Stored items

-- -- --

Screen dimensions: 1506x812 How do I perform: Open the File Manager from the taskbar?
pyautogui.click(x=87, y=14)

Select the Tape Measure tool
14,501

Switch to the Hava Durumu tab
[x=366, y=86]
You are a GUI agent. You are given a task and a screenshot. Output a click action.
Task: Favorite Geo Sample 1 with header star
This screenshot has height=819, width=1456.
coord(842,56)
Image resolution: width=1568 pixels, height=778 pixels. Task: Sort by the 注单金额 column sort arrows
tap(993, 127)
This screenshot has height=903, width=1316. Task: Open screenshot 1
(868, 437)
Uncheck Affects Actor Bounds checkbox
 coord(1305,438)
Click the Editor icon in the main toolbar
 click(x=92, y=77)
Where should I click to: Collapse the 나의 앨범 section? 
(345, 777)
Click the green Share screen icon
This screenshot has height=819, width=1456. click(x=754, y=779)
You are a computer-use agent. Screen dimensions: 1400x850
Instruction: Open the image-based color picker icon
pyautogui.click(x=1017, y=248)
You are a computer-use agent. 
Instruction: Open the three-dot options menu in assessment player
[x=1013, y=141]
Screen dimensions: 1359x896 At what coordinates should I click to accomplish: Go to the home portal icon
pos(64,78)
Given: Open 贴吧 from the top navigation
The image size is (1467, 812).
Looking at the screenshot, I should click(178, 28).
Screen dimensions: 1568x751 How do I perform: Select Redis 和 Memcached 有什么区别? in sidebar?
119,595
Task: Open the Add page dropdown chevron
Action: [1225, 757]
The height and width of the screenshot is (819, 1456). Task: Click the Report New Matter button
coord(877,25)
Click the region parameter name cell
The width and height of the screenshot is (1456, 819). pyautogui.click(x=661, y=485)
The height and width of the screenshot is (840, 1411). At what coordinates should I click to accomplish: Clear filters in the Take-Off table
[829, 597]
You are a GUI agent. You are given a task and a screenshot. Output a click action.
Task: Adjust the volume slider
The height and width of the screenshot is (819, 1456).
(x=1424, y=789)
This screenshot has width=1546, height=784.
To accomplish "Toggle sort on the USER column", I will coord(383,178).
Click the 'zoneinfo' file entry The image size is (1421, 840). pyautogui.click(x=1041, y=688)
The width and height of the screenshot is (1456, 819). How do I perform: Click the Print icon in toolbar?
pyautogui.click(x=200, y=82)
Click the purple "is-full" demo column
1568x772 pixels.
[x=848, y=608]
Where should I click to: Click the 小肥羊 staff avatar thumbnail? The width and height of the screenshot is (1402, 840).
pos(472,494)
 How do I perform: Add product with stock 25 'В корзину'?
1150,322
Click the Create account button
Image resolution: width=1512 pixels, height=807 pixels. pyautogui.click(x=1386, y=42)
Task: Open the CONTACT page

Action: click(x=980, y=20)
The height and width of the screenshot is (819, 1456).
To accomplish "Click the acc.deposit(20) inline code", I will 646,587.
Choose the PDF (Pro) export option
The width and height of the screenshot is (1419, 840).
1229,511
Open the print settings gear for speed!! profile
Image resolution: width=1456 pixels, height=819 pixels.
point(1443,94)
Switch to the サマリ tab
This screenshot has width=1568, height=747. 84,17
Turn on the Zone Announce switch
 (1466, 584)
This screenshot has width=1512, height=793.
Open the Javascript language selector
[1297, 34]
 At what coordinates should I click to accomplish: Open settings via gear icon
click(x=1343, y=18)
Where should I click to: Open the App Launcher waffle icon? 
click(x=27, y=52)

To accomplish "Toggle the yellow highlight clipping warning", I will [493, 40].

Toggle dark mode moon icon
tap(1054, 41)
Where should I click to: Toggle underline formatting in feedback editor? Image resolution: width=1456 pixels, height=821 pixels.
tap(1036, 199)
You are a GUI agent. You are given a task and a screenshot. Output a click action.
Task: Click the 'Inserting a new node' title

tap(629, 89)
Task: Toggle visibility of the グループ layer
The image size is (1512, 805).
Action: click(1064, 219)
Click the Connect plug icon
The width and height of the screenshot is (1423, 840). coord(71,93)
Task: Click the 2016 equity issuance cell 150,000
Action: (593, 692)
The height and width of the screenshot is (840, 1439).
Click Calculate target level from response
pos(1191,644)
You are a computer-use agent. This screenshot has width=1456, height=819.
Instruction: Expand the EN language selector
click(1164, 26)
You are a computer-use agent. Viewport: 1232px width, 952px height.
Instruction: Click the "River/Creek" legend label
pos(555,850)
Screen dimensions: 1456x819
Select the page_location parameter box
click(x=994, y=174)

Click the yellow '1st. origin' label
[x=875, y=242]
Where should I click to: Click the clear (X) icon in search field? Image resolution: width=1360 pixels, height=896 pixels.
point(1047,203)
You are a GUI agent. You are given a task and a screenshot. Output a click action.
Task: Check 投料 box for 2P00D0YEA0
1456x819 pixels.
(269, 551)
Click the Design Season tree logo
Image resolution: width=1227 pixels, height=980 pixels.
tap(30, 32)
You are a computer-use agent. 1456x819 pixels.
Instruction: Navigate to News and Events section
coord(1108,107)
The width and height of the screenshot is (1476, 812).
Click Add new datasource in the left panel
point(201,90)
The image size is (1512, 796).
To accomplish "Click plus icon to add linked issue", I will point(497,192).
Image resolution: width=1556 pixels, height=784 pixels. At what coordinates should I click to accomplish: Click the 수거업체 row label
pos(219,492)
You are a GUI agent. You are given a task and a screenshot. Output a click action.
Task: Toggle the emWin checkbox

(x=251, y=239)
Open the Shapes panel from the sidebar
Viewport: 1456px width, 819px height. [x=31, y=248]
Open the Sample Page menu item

-- -- --

## YOUR TASK
Could you repeat every record word for word?

## ANSWER SPACE
Screen dimensions: 1506x812 How do I perform: Open the File Manager from the taskbar?
pyautogui.click(x=87, y=14)

Select the Tape Measure tool
14,501

Switch to the Hava Durumu tab
[x=366, y=86]
You are a GUI agent. You are given a task and a screenshot. Output a click action.
Task: Favorite Geo Sample 1 with header star
This screenshot has height=819, width=1456.
coord(842,56)
Image resolution: width=1568 pixels, height=778 pixels. Task: Sort by the 注单金额 column sort arrows
tap(993, 127)
This screenshot has height=903, width=1316. Task: Open screenshot 1
(868, 437)
Uncheck Affects Actor Bounds checkbox
 coord(1305,438)
Click the Editor icon in the main toolbar
 click(x=92, y=77)
Where should I click to: Collapse the 나의 앨범 section? 
(345, 777)
Click the green Share screen icon
This screenshot has height=819, width=1456. click(x=754, y=779)
You are a computer-use agent. Screen dimensions: 1400x850
Instruction: Open the image-based color picker icon
pyautogui.click(x=1017, y=248)
You are a computer-use agent. 
Instruction: Open the three-dot options menu in assessment player
[x=1013, y=141]
Screen dimensions: 1359x896 At what coordinates should I click to accomplish: Go to the home portal icon
pos(64,78)
Given: Open 贴吧 from the top navigation
The image size is (1467, 812).
Looking at the screenshot, I should click(178, 28).
Screen dimensions: 1568x751 How do I perform: Select Redis 和 Memcached 有什么区别? in sidebar?
119,595
Task: Open the Add page dropdown chevron
Action: [1225, 757]
The height and width of the screenshot is (819, 1456). Task: Click the Report New Matter button
coord(877,25)
Click the region parameter name cell
The width and height of the screenshot is (1456, 819). pyautogui.click(x=661, y=485)
The height and width of the screenshot is (840, 1411). At what coordinates should I click to accomplish: Clear filters in the Take-Off table
[829, 597]
You are a GUI agent. You are given a task and a screenshot. Output a click action.
Task: Adjust the volume slider
The height and width of the screenshot is (819, 1456).
(x=1424, y=789)
This screenshot has width=1546, height=784.
To accomplish "Toggle sort on the USER column", I will coord(383,178).
Click the 'zoneinfo' file entry The image size is (1421, 840). pyautogui.click(x=1041, y=688)
The width and height of the screenshot is (1456, 819). How do I perform: Click the Print icon in toolbar?
pyautogui.click(x=200, y=82)
Click the purple "is-full" demo column
1568x772 pixels.
[x=848, y=608]
Where should I click to: Click the 小肥羊 staff avatar thumbnail? The width and height of the screenshot is (1402, 840).
pos(472,494)
 How do I perform: Add product with stock 25 'В корзину'?
1150,322
Click the Create account button
Image resolution: width=1512 pixels, height=807 pixels. pyautogui.click(x=1386, y=42)
Task: Open the CONTACT page

Action: click(x=980, y=20)
The height and width of the screenshot is (819, 1456).
To accomplish "Click the acc.deposit(20) inline code", I will 646,587.
Choose the PDF (Pro) export option
The width and height of the screenshot is (1419, 840).
1229,511
Open the print settings gear for speed!! profile
Image resolution: width=1456 pixels, height=819 pixels.
point(1443,94)
Switch to the サマリ tab
This screenshot has width=1568, height=747. 84,17
Turn on the Zone Announce switch
 (1466, 584)
This screenshot has width=1512, height=793.
Open the Javascript language selector
[1297, 34]
 At what coordinates should I click to accomplish: Open settings via gear icon
click(x=1343, y=18)
Where should I click to: Open the App Launcher waffle icon? 
click(x=27, y=52)

To accomplish "Toggle the yellow highlight clipping warning", I will [493, 40].

Toggle dark mode moon icon
tap(1054, 41)
Where should I click to: Toggle underline formatting in feedback editor? Image resolution: width=1456 pixels, height=821 pixels.
tap(1036, 199)
You are a GUI agent. You are given a task and a screenshot. Output a click action.
Task: Click the 'Inserting a new node' title

tap(629, 89)
Task: Toggle visibility of the グループ layer
The image size is (1512, 805).
Action: click(1064, 219)
Click the Connect plug icon
The width and height of the screenshot is (1423, 840). coord(71,93)
Task: Click the 2016 equity issuance cell 150,000
Action: (593, 692)
The height and width of the screenshot is (840, 1439).
Click Calculate target level from response
pos(1191,644)
You are a computer-use agent. This screenshot has width=1456, height=819.
Instruction: Expand the EN language selector
click(1164, 26)
You are a computer-use agent. Viewport: 1232px width, 952px height.
Instruction: Click the "River/Creek" legend label
pos(555,850)
Screen dimensions: 1456x819
Select the page_location parameter box
click(x=994, y=174)

Click the yellow '1st. origin' label
[x=875, y=242]
Where should I click to: Click the clear (X) icon in search field? Image resolution: width=1360 pixels, height=896 pixels.
point(1047,203)
You are a GUI agent. You are given a task and a screenshot. Output a click action.
Task: Check 投料 box for 2P00D0YEA0
1456x819 pixels.
(269, 551)
Click the Design Season tree logo
Image resolution: width=1227 pixels, height=980 pixels.
tap(30, 32)
You are a computer-use agent. 1456x819 pixels.
Instruction: Navigate to News and Events section
coord(1108,107)
The width and height of the screenshot is (1476, 812).
Click Add new datasource in the left panel
point(201,90)
The image size is (1512, 796).
To accomplish "Click plus icon to add linked issue", I will point(497,192).
Image resolution: width=1556 pixels, height=784 pixels. At what coordinates should I click to accomplish: Click the 수거업체 row label
pos(219,492)
You are a GUI agent. You are given a task and a screenshot. Output a click action.
Task: Toggle the emWin checkbox

(x=251, y=239)
Open the Shapes panel from the sidebar
Viewport: 1456px width, 819px height. [x=31, y=248]
Open the Sample Page menu item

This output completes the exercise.